INSTRUCTIONS FOR THE TASK | Your answer should be one number: how many lines below have the word "Scuba".
[DATASET EXCERPTS — start]
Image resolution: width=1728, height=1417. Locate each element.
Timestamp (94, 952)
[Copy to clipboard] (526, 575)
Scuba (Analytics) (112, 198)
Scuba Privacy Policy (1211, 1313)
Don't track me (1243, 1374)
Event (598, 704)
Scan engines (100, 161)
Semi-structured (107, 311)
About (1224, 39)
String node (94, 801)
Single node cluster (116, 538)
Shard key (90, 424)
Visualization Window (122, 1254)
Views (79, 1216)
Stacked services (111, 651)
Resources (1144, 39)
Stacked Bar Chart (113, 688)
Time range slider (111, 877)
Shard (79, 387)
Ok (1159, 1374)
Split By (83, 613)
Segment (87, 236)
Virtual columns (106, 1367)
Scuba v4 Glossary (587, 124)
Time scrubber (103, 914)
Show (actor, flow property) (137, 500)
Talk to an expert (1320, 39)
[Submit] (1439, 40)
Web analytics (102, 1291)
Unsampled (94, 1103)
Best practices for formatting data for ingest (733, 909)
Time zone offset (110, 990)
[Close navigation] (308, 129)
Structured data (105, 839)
[DATASET EXCERPTS — finish]
ANSWER SECTION | 3